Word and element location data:

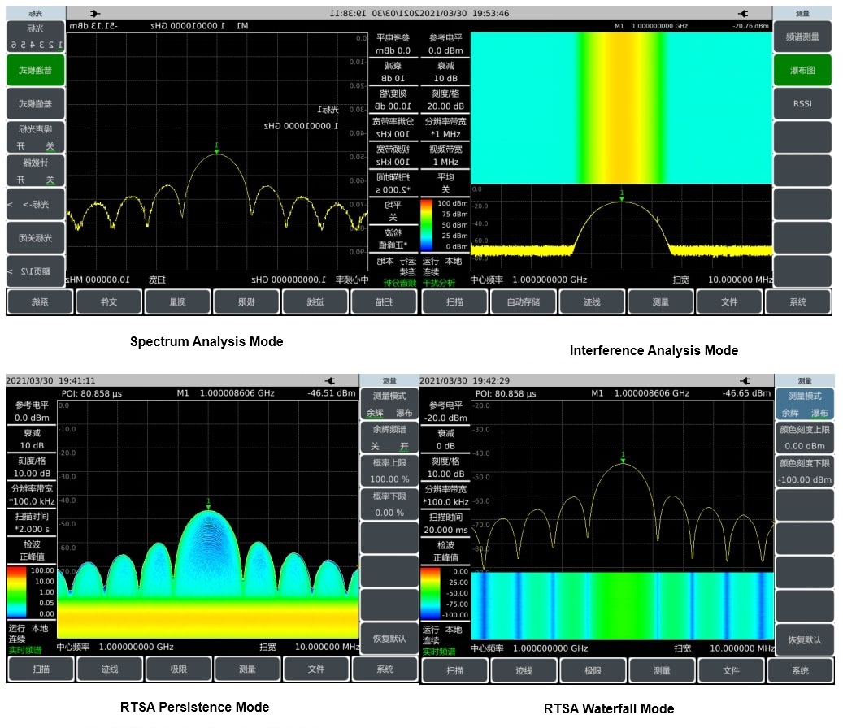Click power plug icon in RTSA Persistence status bar
The height and width of the screenshot is (728, 843).
[329, 380]
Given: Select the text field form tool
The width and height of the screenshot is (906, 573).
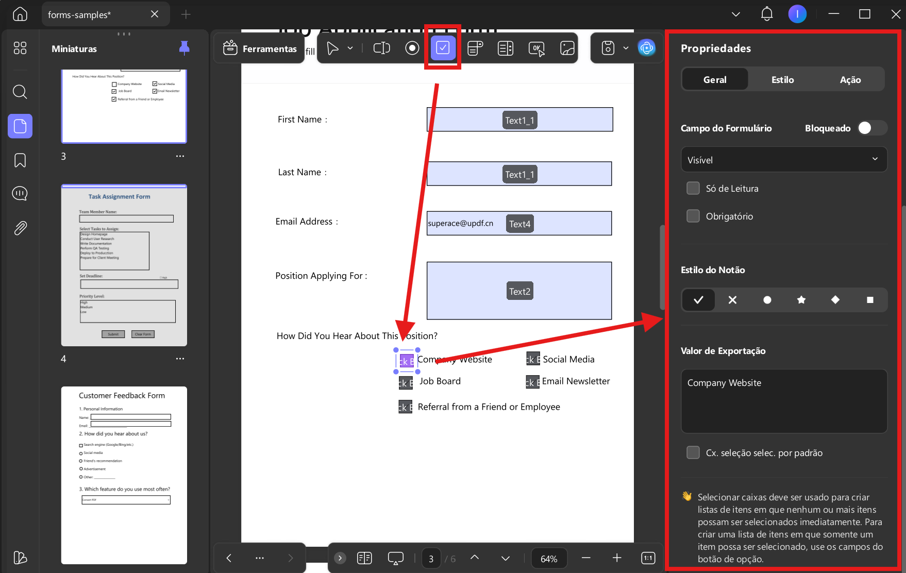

(Your goal):
Write out each of the lines above exactly as they appear, leaving the pictures out of your answer.

(The completed task):
Click power plug icon in RTSA Persistence status bar
The height and width of the screenshot is (728, 843).
[329, 380]
Given: Select the text field form tool
The width and height of the screenshot is (906, 573).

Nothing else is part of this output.